José Manuel Hesle

Trato incuestionable

Lo que resulta más preocupante es que el principal de los activos de nuestro Sistema de Salud, el personal

El día, como todos los días, amanece aquí sin contemplación alguna. La gélida luz del neón sustituye de golpe a la penumbra. El silencio - interrumpido en la madrugada por el desquiciante sonido de las cisternas de los baños- se torna con radicalidad en ajetreo infame de puertas que se abren contundentes y en traqueteo metálico de carritos que se desplazan por los pasillos y se detienen ante cada habitación. Lotes de sábanas limpias y ropas para los pacientes se depositan ‘a pelú’ donde se puede, en cada caso. Quienes han tenido que permanecer junto a sus familiares se incorporan, con los riñones rotos y la espalda destrozada, de la destartalada y mugrienta butaca en que han tenido que pasar la noche. El azar determinó el estado del mobiliario asignado. Aunque no sean demasiadas las diferencias sobre el conjunto. Desfondados, remendados con adhesivo de curas o apoyados hábilmente sobre la pared para que puedan mantener la vertical, de todo hay. «Pueden salirse», masculla una voz, entre distante e imperativa, que ya se ahorra, la más de las veces, el tono amable de un por favor. Es el turno de la higiene de los enfermos postrados y el cambio de la cama.

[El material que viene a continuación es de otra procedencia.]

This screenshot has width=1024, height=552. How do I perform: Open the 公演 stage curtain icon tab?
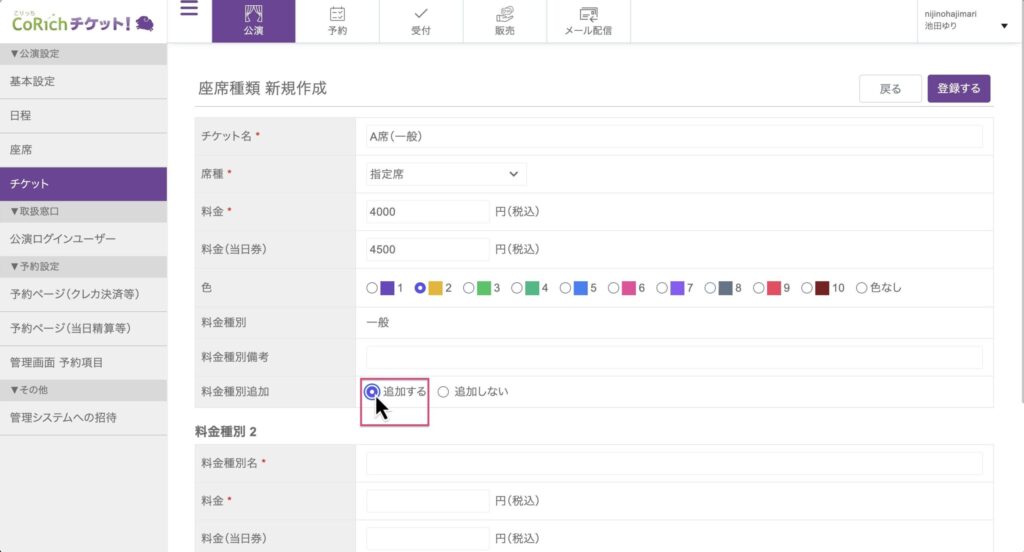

Con impotencia la inquilina de al lado ha vuelto a solicitar que le asee una mujer. Soy vieja, pero tengo mi pudor. La premura con que se desenvuelve el personal impide poner oídos y corazón a su demanda. Ella, que tuvo que insistir dos veces en urgencia para que le detectaran el ictus, guarda silencio y se traga las lágrimas. La limpieza de la habitación se realiza, no obstante, sin que los acompañantes constituyan un obstáculo. El sonido de las ruedas y el golpeteo de las bandejas entre sí anuncia una nueva entrega. Una vez más el carro se para junto a la puerta y, a la par que canta el número de la cama, otra empleada se adentra con el desayuno. «Mire, ella no es quién pone en el papelito», le comunica el familiar. «Pues es muy raro», le interrumpe. Consulta sus notas y se justifica, «es que esto está mal».

En la calle hace frío y el día amenaza lluvia. Son casi las doce. Una Marea de descontento inunda los primeros peldaños de la escalinata que da acceso al hospital y se desborda, a pesar de lo desapacible de la mañana, por la Avenida, camino de la Puerta de Tierra. Varios miles de personas han decidido expresar su malestar con la gestión de los responsables políticos del SAS y reclaman una salud pública de calidad. Entre ellos, muchos profesionales sanitarios buscando visibilizar su preocupación ante las condiciones en que se ven obligados a realizar el trabajo. Los recortes han tenido efectos no solo en el equipamiento, sino en la carencia y calidad del instrumental quirúrgico y de los materiales de cura empleados. En las restricciones para la prescripción de medicamentos y las limitaciones para derivar a especialistas. En la reducción de camas hospitalarias y días de estancia. Y, de manera escandalosa, en las condiciones laborales de los profesionales.

Mientras tanto en la planta se mantiene el envite. Una trabajadora se resiste a poner una chata argumentando alergia al látex de los guantes. Otra reacciona con insolencia a la petición de una gasa por parte de un familiar. Comprensible, puede, dada la presión que soportan. Pero lo que resulta más preocupante es que el principal de los activos de nuestro Sistema de Salud, el personal, acabe deteriorándose de tal modo. En los momentos en que somos más vulnerables, la cercanía y el trato humanos resultan incuestionables.